## BigQuery -  Github
This basic Python kernel shows you how to query the `commits` table in the GitHub Repos BigQuery dataset. We will use this information to obatin a representative sample of all the public repositories at Github. To run this notebook you will need to create a Google Cloud account and enable billing. The query takes arround three hours to complete. The result is the attached file, commit_history_raw.csv located at the data directory of the forecast folders.
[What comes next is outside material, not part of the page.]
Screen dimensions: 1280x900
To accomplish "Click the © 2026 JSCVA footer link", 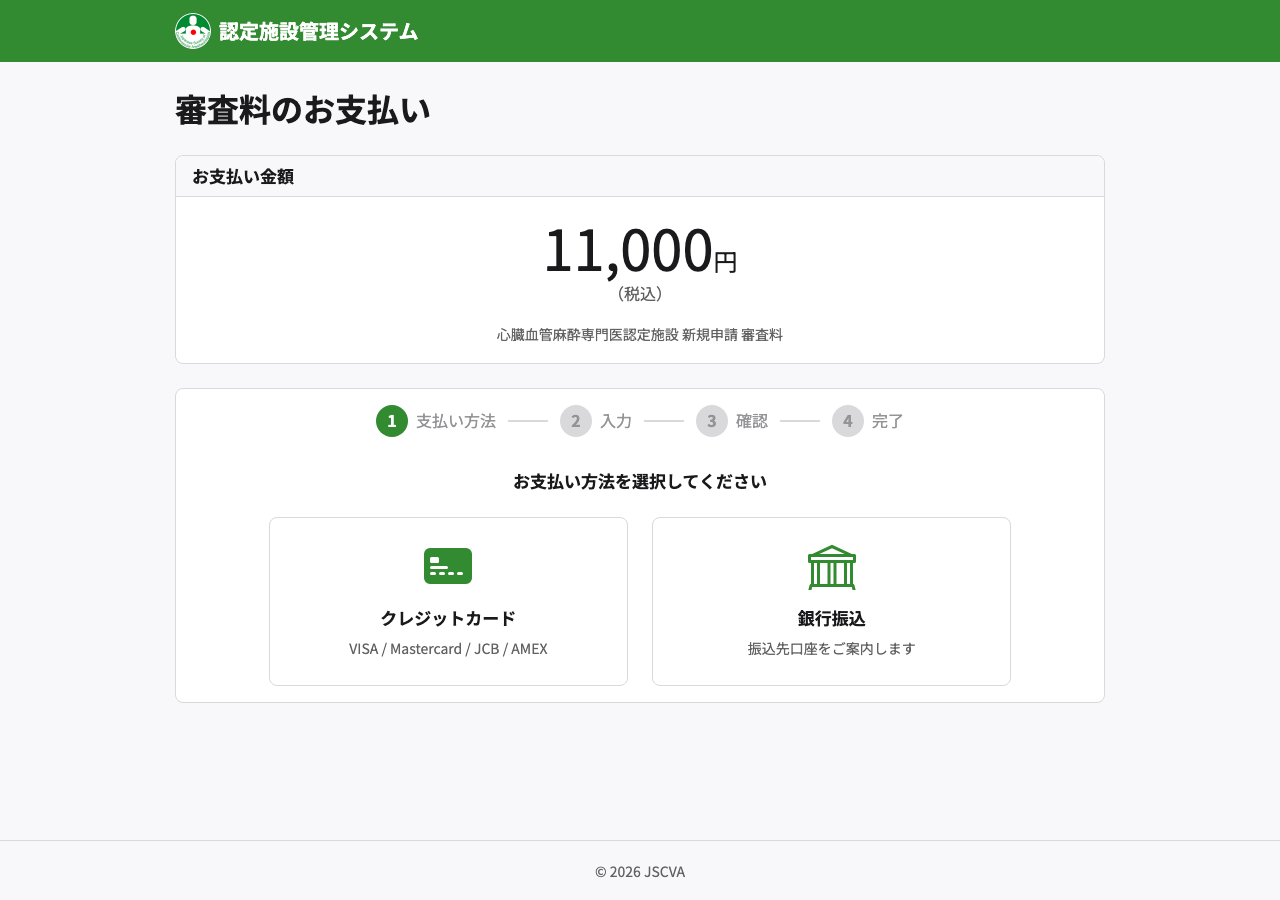I will [x=640, y=871].
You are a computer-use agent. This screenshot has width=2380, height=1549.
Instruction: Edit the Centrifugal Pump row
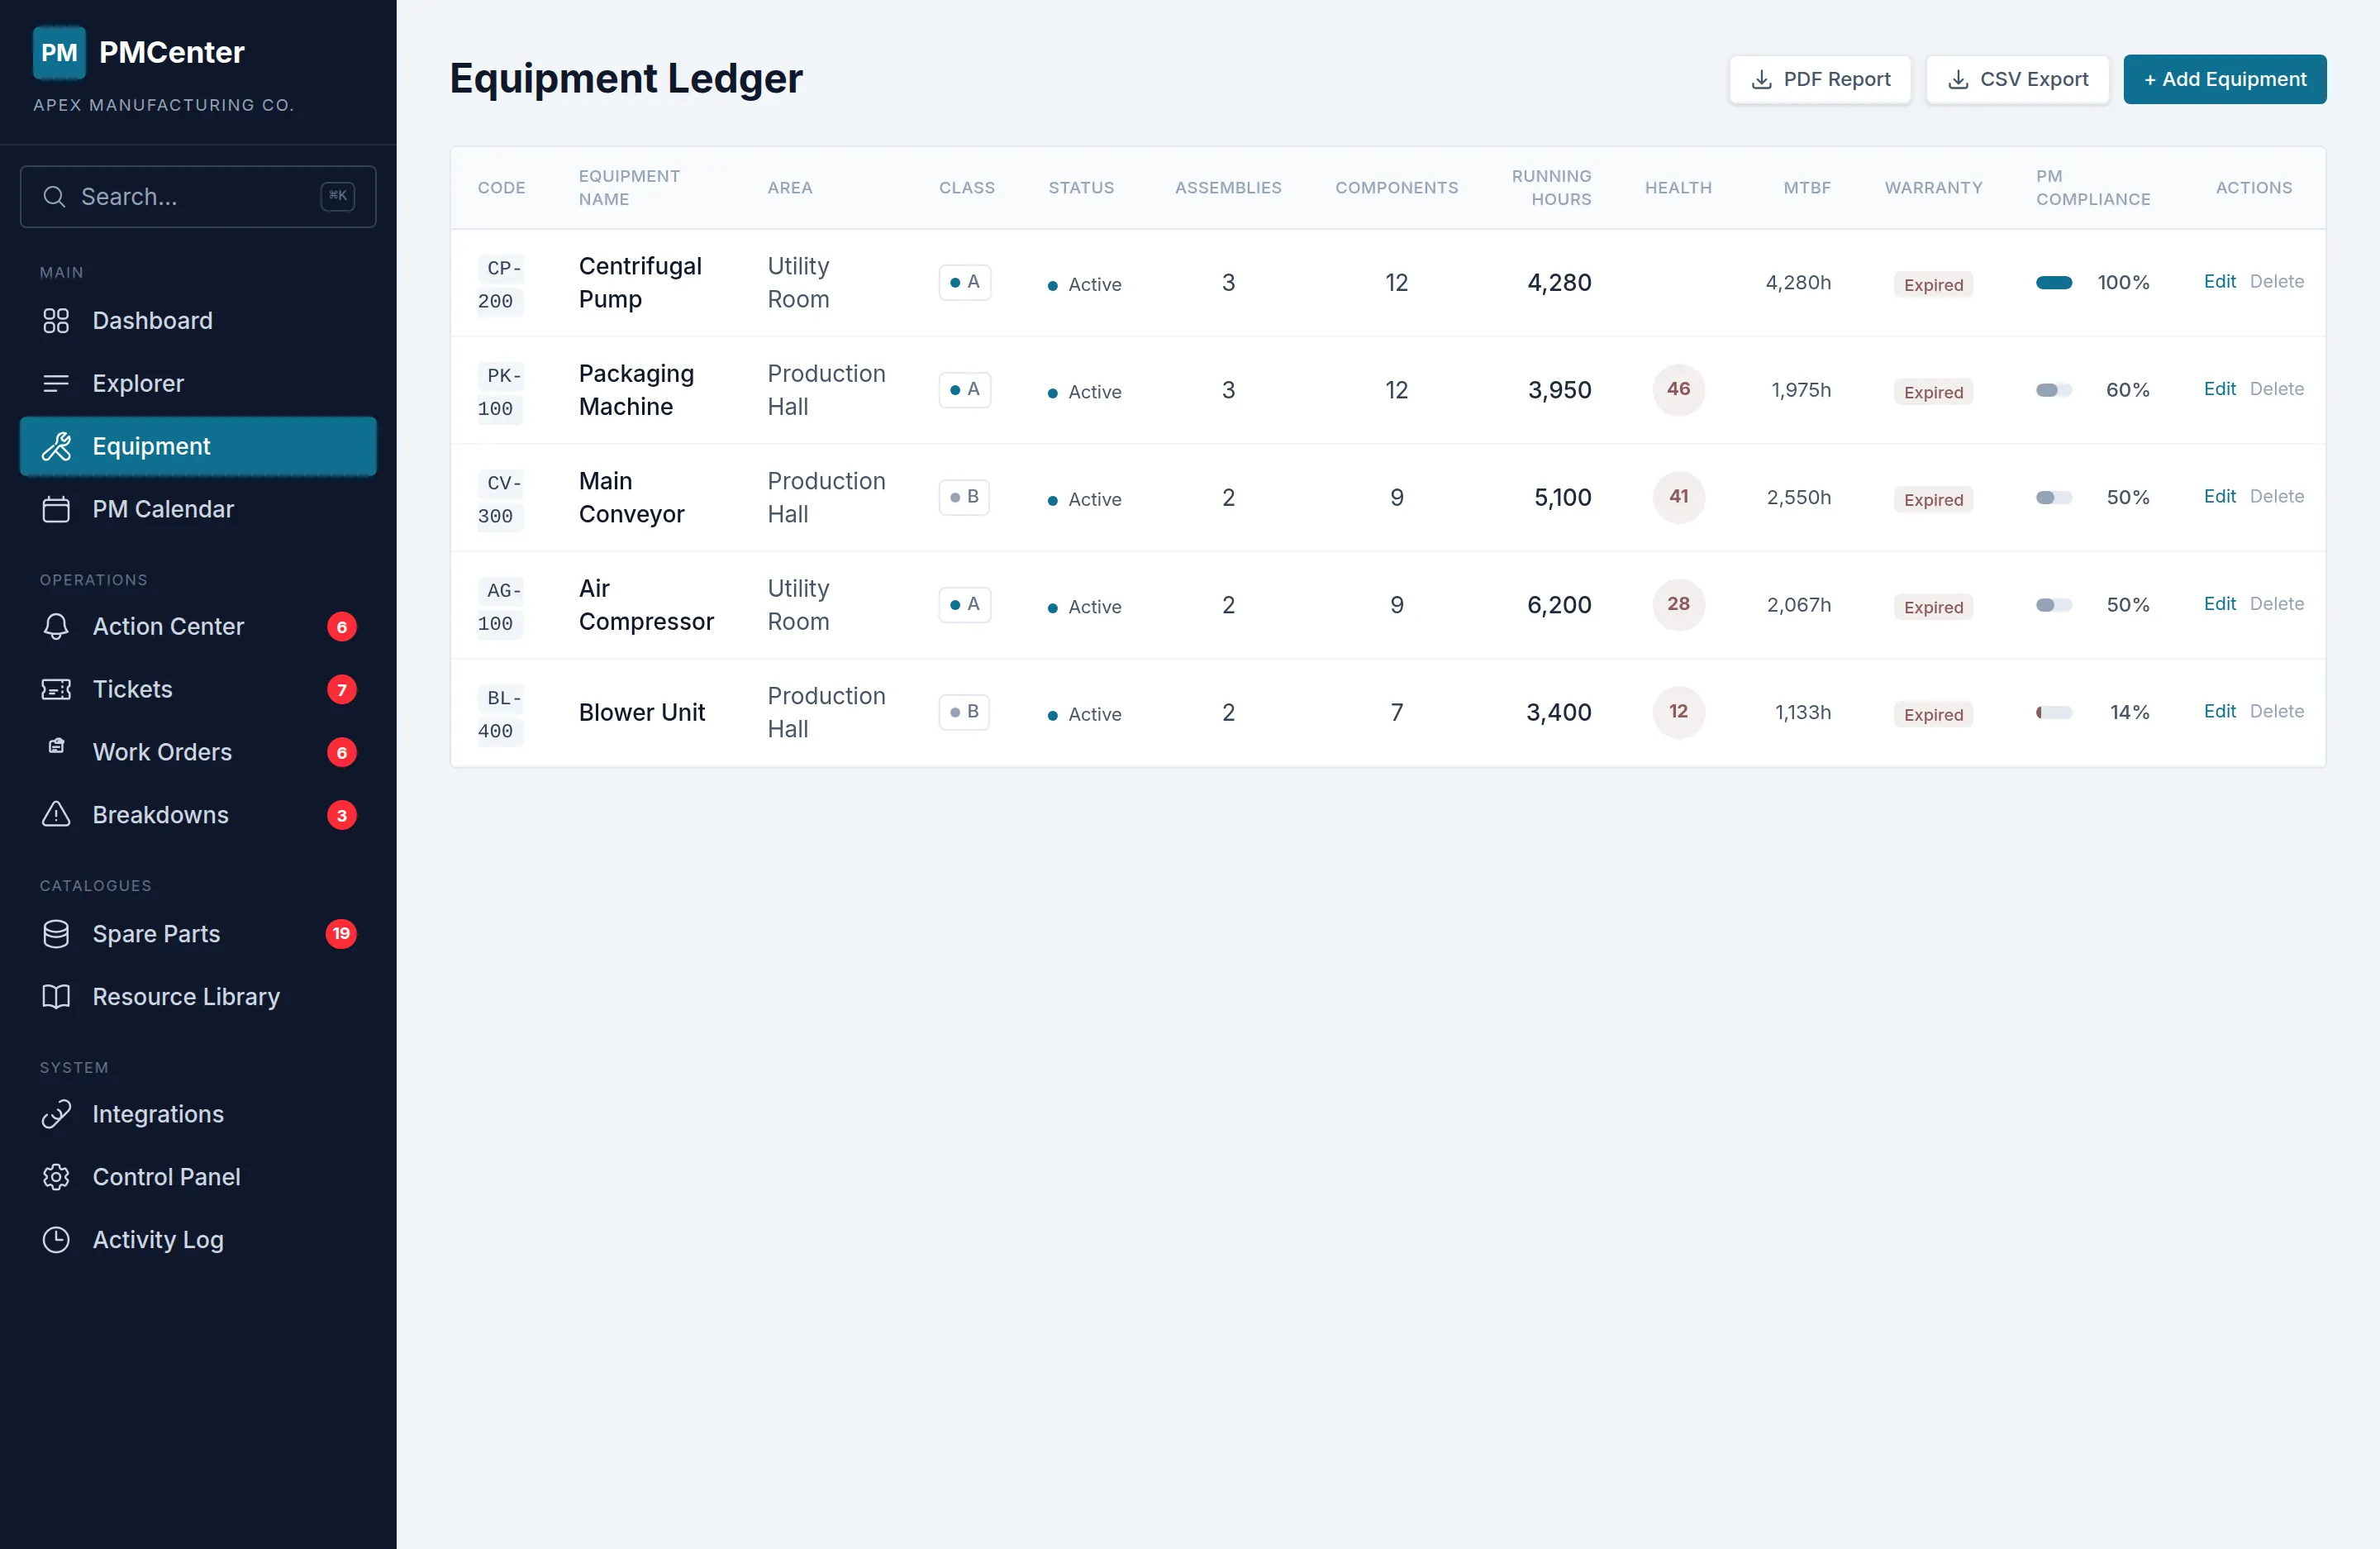click(2219, 282)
You can use the following links to set up your account, or you can run a sample trough my collaborative notebook published at kaggle:  
https://www.kaggle.com/code/coronate/github-monitor-data-extraction



In [None]:
from google.cloud import bigquery
import pandas as pd
import math
import random

In [None]:

client = bigquery.Client()
QUERY = """
        SELECT *
        FROM `bigquery-public-data.github_repos.commits`
        LIMIT 2000
        """

query_job = client.query(QUERY)

iterator = query_job.result(timeout=30)
rows = list(iterator)

commit_messages = pd.DataFrame(data=[list(x.values()) for x in rows], columns=list(rows[0].keys()))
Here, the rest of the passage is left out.